Posted by Dorine King on June 11th, 2016 in Cooking, Gardening with Intention, Uncategorized

    Gardening with Intention

    A natural and intentional lifestyle is an important part of your Rx for health and happiness. Eating as clean and organic as we can afford should be top priority for all of us.

    My youngest daughter has taken up this mantle.

    When my kids were little, their dad and I had a garden. We grew enough vegetables in this little back yard garden (15 x 20-feet) to feed our family of 5 for almost the entire year. I remember having to start buying vegetables and tomato sauce at the store again around April or May – Then a new garden would be planted.

    Our kids helped plant, weed and harvest this garden every year. As they grew older my youngest was the only one who enjoyed (there is that word again!) the canning and freezing process. She now owns all my canning jars and most of my equipment.

    We reap what we sow.

    My intention was to instill a love of honest work, a realization of where our food comes from, and to show my daughters how to be responsible for their own health.

    Recently, my middle daughter began a small garden in her suburban back yard, mostly growing tomatoes, carrots, radish, cucumber and onion – oh the joys of a salad garden! I am now on the other spectrum of things and have reverted back to planting tomatoes in pots.

    My youngest daughter lives in northern Minnesota and has many acres. They are intentionally choosing to use their gardens as a form of teaching, relaxation and to nurture themselves and their families.

    Living life with intention is being purposeful and joyful and living in the present as much as possible.

    If we have no purpose our lives can become a waste of time. We all have hopes and dreams, and these are the beginning of intention. We make a plan based on our hopes and dreams.

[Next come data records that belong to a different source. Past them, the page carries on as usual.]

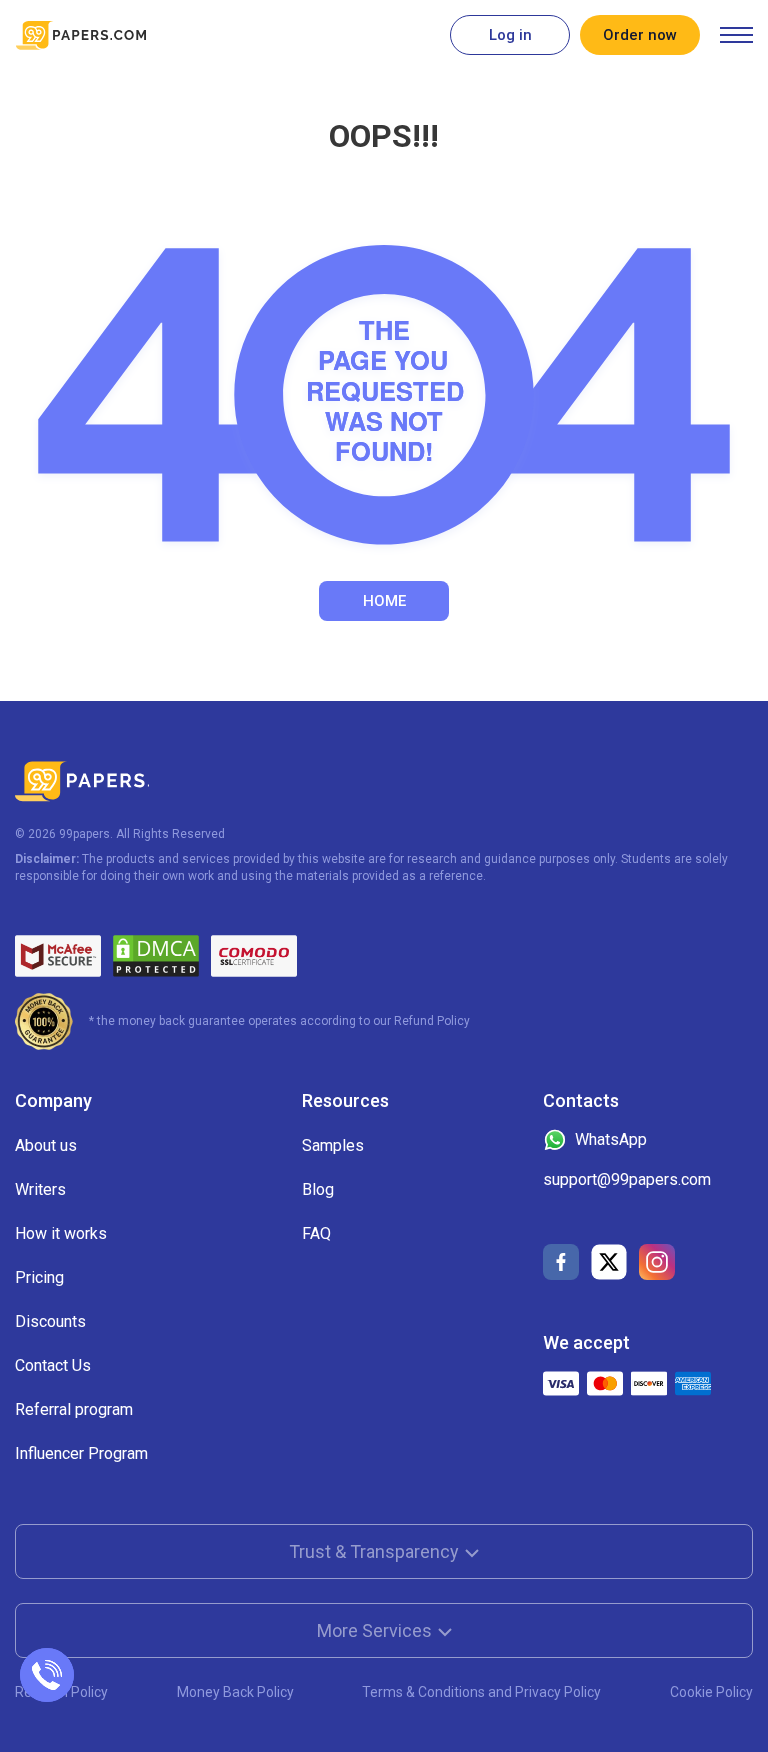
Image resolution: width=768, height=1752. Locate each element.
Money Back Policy (235, 1692)
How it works (61, 1233)
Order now (640, 35)
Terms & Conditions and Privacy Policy (481, 1692)
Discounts (50, 1321)
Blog (318, 1189)
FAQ (316, 1233)
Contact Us (53, 1365)
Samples (333, 1145)
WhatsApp (611, 1139)
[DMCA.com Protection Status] (156, 956)
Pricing (39, 1277)
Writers (40, 1189)
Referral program (74, 1409)
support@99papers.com (627, 1179)
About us (46, 1145)
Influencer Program (81, 1453)
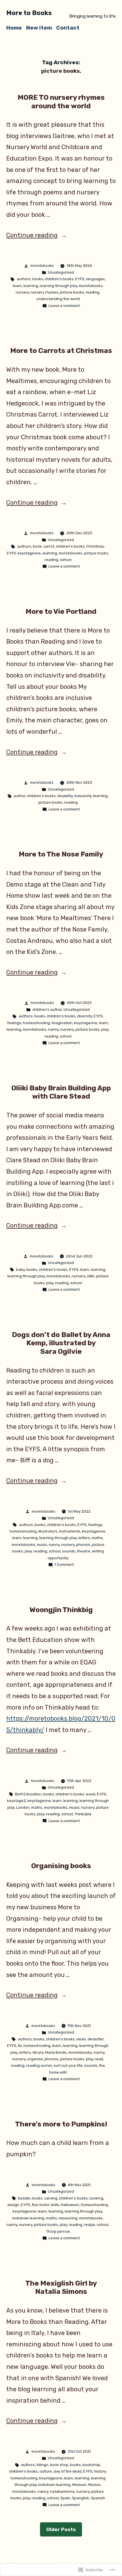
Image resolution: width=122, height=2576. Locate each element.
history (100, 2471)
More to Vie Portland (61, 611)
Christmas (95, 546)
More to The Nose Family (61, 854)
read (99, 2059)
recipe (89, 2224)
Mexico (94, 2485)
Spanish (98, 2498)
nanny (53, 1029)
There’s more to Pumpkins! (61, 2124)
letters (84, 1538)
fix (20, 2045)
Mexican (79, 2485)
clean (81, 2039)
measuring (68, 2218)
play (104, 1029)
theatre (83, 1551)
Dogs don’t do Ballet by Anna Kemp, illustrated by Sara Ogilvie (61, 1342)
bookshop (91, 2465)
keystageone (29, 553)
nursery (22, 292)
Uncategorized (61, 272)
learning (31, 286)
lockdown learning (28, 2218)
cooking (96, 2198)
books (37, 279)
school (65, 560)
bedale (24, 2198)
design (13, 2205)
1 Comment (64, 1564)
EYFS (79, 279)
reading (92, 292)
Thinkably (83, 1814)
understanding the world (58, 299)
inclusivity (82, 796)
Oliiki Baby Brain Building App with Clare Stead (61, 1092)
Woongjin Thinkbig (61, 1610)
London (23, 1807)
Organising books (61, 1866)
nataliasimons (62, 2491)
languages (95, 279)
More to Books (29, 13)
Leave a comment (64, 305)
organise (35, 2059)
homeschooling (36, 1023)
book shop (59, 2465)
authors (24, 279)
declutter (96, 2039)
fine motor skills (45, 2205)
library (38, 2052)
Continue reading (32, 235)
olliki (90, 1276)
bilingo (42, 2465)
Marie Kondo (56, 2052)
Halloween (70, 2205)
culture (45, 2471)
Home (14, 27)
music (42, 1544)
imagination (62, 1023)
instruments (69, 1531)
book (37, 546)
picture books (72, 292)
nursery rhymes (44, 292)
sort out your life (68, 2065)
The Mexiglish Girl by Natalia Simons (61, 2287)
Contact (67, 27)
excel (90, 1794)
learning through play (58, 286)
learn (17, 286)
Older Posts (61, 2529)
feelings (14, 1023)
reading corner (39, 2065)
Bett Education (28, 1794)
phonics (83, 1544)
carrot (48, 546)
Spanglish (80, 2498)
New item (39, 27)
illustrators (47, 1531)
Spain (65, 2498)
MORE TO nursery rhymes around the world (61, 101)
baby (20, 1269)
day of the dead (67, 2471)
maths (97, 1538)
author (19, 796)
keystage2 (16, 1801)
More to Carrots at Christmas (61, 350)
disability (65, 796)
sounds (68, 1551)
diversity (84, 1016)
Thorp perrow (58, 2231)
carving (50, 2198)
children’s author (47, 1009)
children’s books (59, 279)
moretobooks (42, 265)
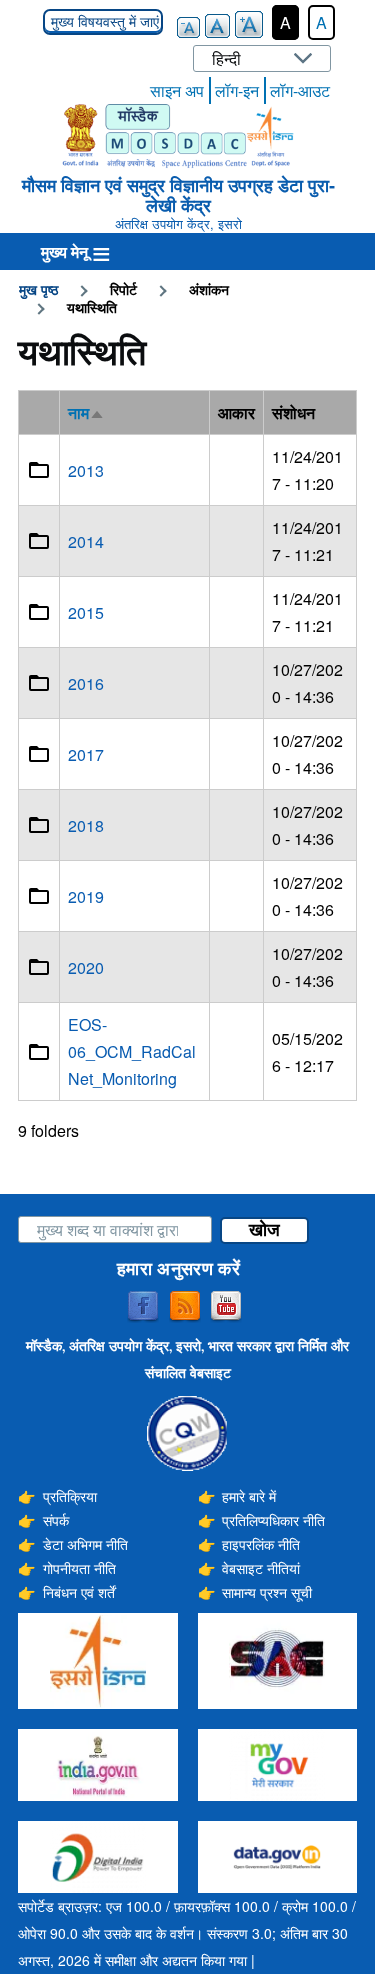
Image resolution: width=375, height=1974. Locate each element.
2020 (86, 967)
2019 (86, 896)
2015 (86, 612)
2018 (86, 825)
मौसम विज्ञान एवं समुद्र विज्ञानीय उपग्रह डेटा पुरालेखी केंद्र (178, 195)
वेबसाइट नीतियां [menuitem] (261, 1568)
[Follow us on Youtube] (226, 1307)
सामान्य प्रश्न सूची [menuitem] (267, 1592)
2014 (86, 541)
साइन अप (177, 90)
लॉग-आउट (300, 90)
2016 (86, 683)
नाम (86, 412)
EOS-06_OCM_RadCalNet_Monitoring (132, 1051)
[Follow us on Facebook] (143, 1307)
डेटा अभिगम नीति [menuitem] (85, 1544)
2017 (86, 754)
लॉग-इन (237, 90)
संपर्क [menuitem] (56, 1520)
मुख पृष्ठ (38, 289)
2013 (86, 470)
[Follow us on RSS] (185, 1307)
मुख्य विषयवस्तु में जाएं (103, 22)
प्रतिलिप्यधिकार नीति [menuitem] (273, 1520)
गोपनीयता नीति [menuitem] (79, 1568)
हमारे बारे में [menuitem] (249, 1496)
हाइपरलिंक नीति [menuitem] (261, 1544)
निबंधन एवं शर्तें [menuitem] (79, 1592)
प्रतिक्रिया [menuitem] (70, 1496)
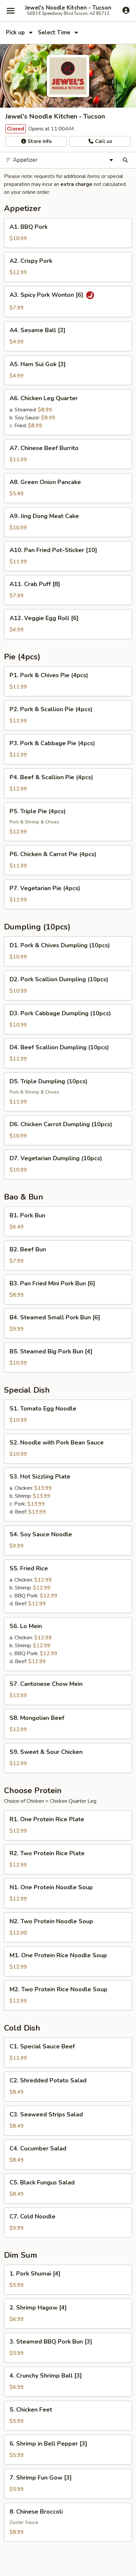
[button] (68, 233)
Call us (103, 141)
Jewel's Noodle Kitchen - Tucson (68, 8)
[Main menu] (10, 10)
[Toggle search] (125, 160)
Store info (38, 141)
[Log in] (126, 10)
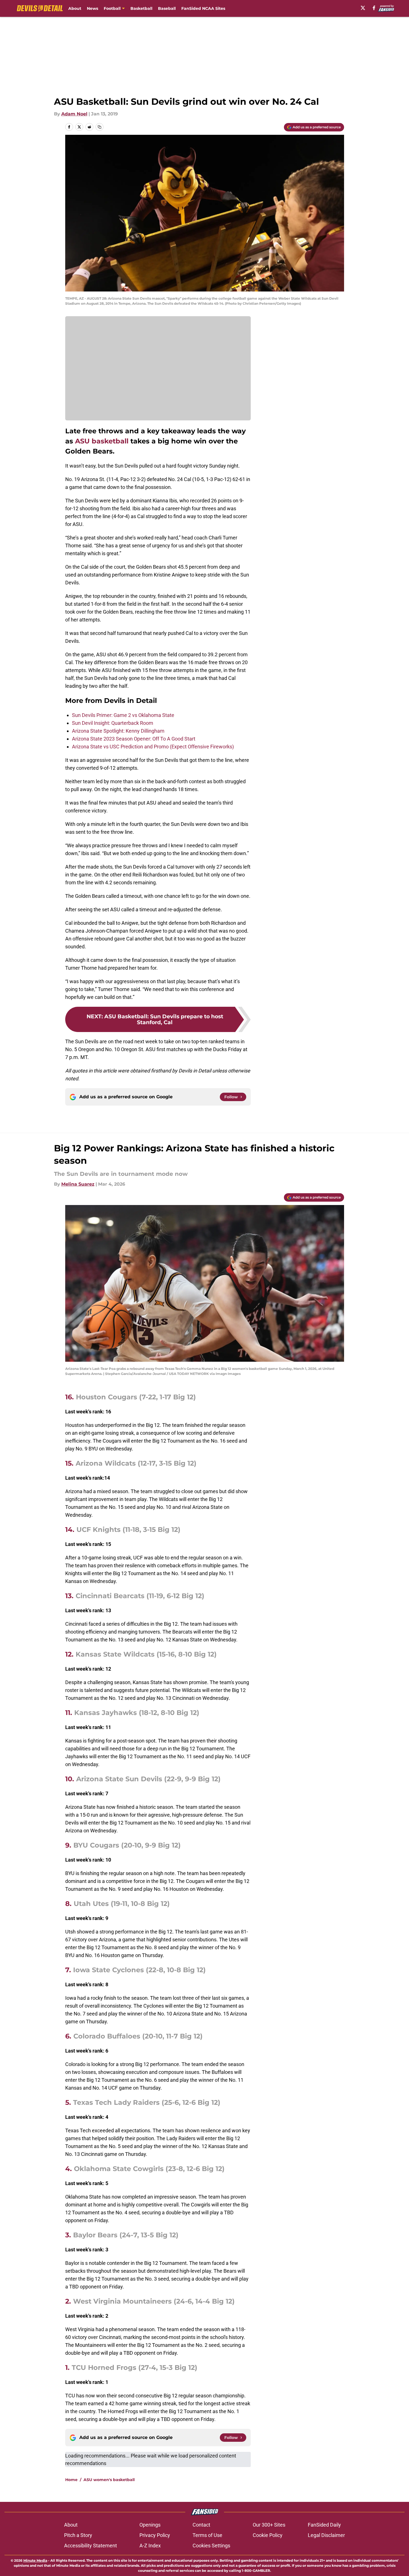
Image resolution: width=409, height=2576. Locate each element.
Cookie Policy (268, 2535)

We dream of the life we want, we make plans and goals along the way and pretty soon – we are living that life we imagined.

    In order to achieve this life of intention, we have to believe that our goal or intention is achievable. Without belief and faith we won’t accomplish what we set out to do. We need to be able to visualize the outcome.

    Using the garden examples above, if my daughters didn’t actually believe they could break the ground or build the parameters and borders of their gardens, they would not have dug that first shovel of dirt. Both of them are visualizing the food they grow in those gardens. They are seeing that food on their table and nurturing their families.

    Your intention should take you within your hopes but beyond your dreams.

    Back to the garden examples – my youngest daughter’s intention is to fill her freezer and pantry shelves with healthy organic foods. She wants to know exactly where her food is coming from and her ideal life is to live off the grid. Looking at her garden and knowing the amount of effort she puts into that hope and dream, I’m guessing she is living her intentions and I’m pretty sure this garden will flourish beyond her dreams (my hope is that some of it will end up in MY freezer!).

    My middle daughter wants to teach her boys a bit of responsibility and for them to know the satisfaction and joy of eating the fruits of their labor – literally! She has intentionally made her garden small enough for them to manage it and for her to manage their busy summer life. She has no desire to spend hours and hours in her kitchen prepping, canning and freezing vegetables. Her intention is to spend quality time with her boys while they are young enough to still want to hang out with her. Her dream is that they will always want to come home. Watching how she is raising her boys, my guess is that the boys will flourish well beyond her dreams!

    Each one of these young woman has set her intention for these gardens. Each one of them has a dream for their gardens.

    Each one of them is living her life intentionally.